(Stored items from a collection)
>> BEGIN

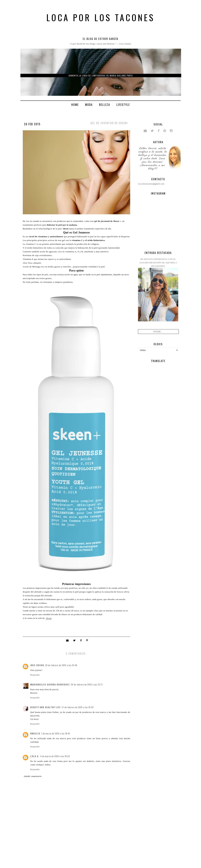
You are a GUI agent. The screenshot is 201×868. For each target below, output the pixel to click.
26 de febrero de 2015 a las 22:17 (87, 684)
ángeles (35, 733)
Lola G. (35, 756)
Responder (35, 675)
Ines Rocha (37, 665)
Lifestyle (123, 104)
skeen (49, 618)
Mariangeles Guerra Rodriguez (50, 684)
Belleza (105, 104)
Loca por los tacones (100, 17)
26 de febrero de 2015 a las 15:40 (61, 665)
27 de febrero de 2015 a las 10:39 (78, 707)
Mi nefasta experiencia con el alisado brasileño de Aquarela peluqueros (158, 262)
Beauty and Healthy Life (46, 707)
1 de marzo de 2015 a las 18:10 (55, 733)
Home (75, 104)
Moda (89, 104)
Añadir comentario (32, 776)
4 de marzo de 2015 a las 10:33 (55, 756)
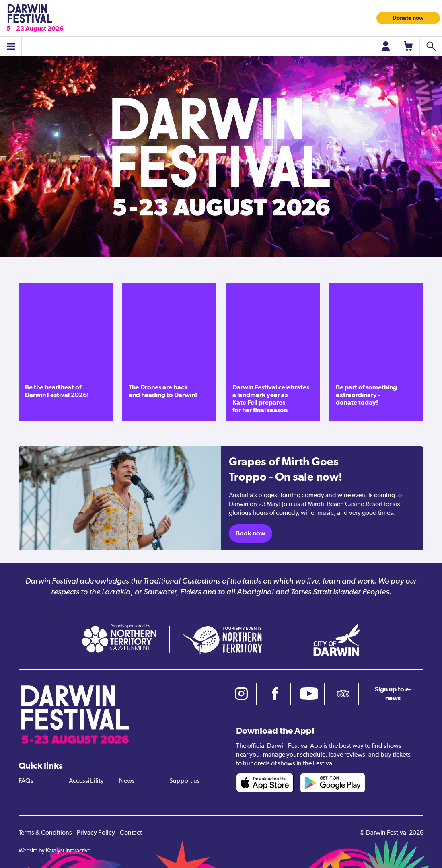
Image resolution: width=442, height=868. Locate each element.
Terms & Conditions (45, 833)
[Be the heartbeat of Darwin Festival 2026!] (66, 352)
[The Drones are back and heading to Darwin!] (169, 352)
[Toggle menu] (11, 46)
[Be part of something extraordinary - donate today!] (376, 352)
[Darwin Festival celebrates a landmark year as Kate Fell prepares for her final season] (273, 352)
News (127, 781)
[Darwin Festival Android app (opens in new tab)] (333, 783)
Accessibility (86, 781)
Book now (251, 533)
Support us (185, 781)
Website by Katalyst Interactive (54, 851)
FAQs (26, 781)
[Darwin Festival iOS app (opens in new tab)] (265, 783)
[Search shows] (431, 46)
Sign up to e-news (393, 693)
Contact (131, 833)
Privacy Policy (96, 833)
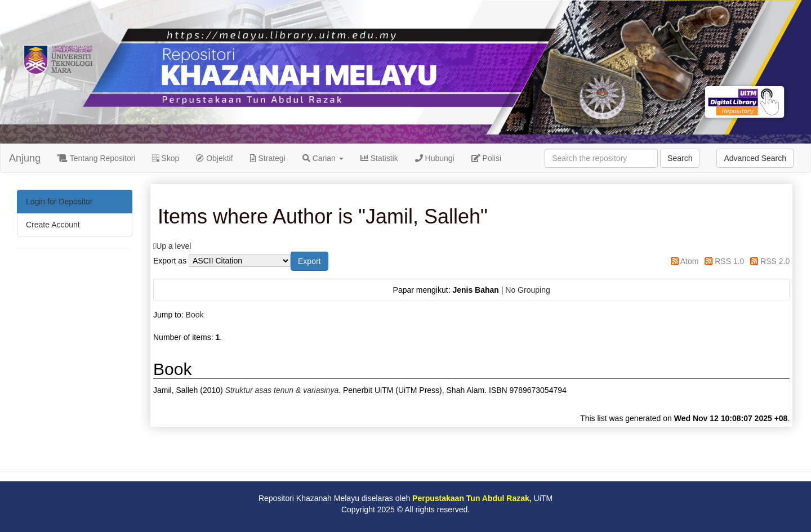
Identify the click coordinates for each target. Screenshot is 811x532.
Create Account (53, 225)
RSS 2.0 (775, 261)
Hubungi (435, 158)
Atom (689, 261)
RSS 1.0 (729, 261)
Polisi (486, 158)
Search (680, 158)
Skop (166, 158)
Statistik (379, 158)
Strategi (268, 158)
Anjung (25, 158)
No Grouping (527, 290)
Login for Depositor (59, 202)
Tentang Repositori (96, 158)
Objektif (214, 158)
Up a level (173, 246)
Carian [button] (323, 158)
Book (195, 315)
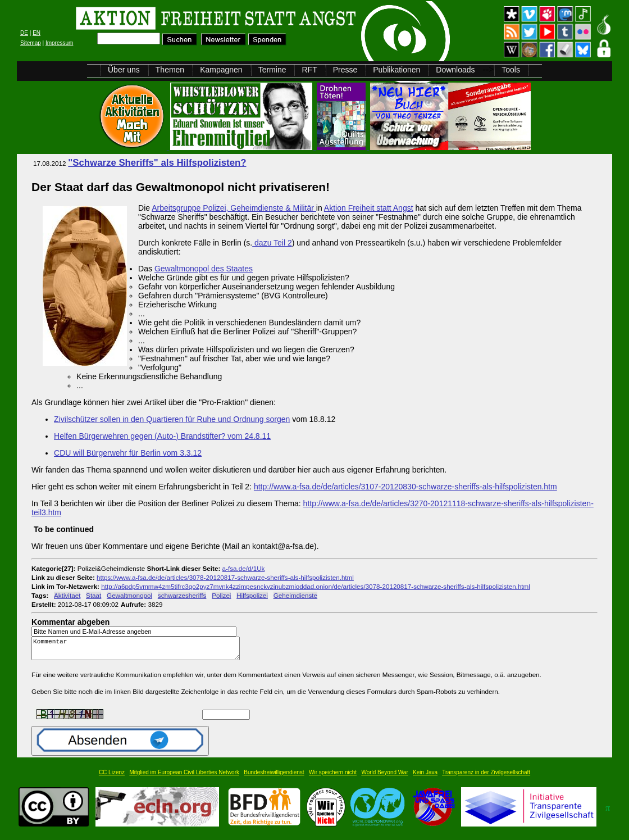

>> END

Challenge
Reproduce every one of the rows above word for word. Leave out the pictures.

Output below
You are a GUI agent. The screenshot is 201×868. For each target below, output the pixel to click.
26 de febrero de 2015 a las 22:17 (87, 684)
ángeles (35, 733)
Lola G. (35, 756)
Responder (35, 675)
Ines Rocha (37, 665)
Lifestyle (123, 104)
skeen (49, 618)
Mariangeles Guerra Rodriguez (50, 684)
Belleza (105, 104)
Loca por los tacones (100, 17)
26 de febrero de 2015 a las 15:40 (61, 665)
27 de febrero de 2015 a las 10:39 (78, 707)
Mi nefasta experiencia con el alisado brasileño de Aquarela peluqueros (158, 262)
Beauty and Healthy Life (46, 707)
1 de marzo de 2015 a las 18:10 (55, 733)
Home (75, 104)
Moda (89, 104)
Añadir comentario (32, 776)
4 de marzo de 2015 a las 10:33 (55, 756)
Image resolution: width=442, height=868. Locate each element.
Terms & Conditions (45, 833)
[Be the heartbeat of Darwin Festival 2026!] (66, 352)
[The Drones are back and heading to Darwin!] (169, 352)
[Toggle menu] (11, 46)
[Be part of something extraordinary - donate today!] (376, 352)
[Darwin Festival celebrates a landmark year as Kate Fell prepares for her final season] (273, 352)
News (127, 781)
[Darwin Festival Android app (opens in new tab)] (333, 783)
Accessibility (86, 781)
Book now (251, 533)
Support us (185, 781)
Website by Katalyst Interactive (54, 851)
FAQs (26, 781)
[Darwin Festival iOS app (opens in new tab)] (265, 783)
[Search shows] (431, 46)
Sign up to e-news (393, 693)
Contact (131, 833)
Privacy Policy (96, 833)
Identify the click coordinates for each target. Screenshot is 811x532.
Create Account (53, 225)
RSS 2.0 (775, 261)
Hubungi (435, 158)
Atom (689, 261)
RSS 1.0 (729, 261)
Polisi (486, 158)
Search (680, 158)
Skop (166, 158)
Statistik (379, 158)
Strategi (268, 158)
Anjung (25, 158)
No Grouping (527, 290)
Login for Depositor (59, 202)
Tentang Repositori (96, 158)
Objektif (214, 158)
Up a level (173, 246)
Carian [button] (323, 158)
Book (195, 315)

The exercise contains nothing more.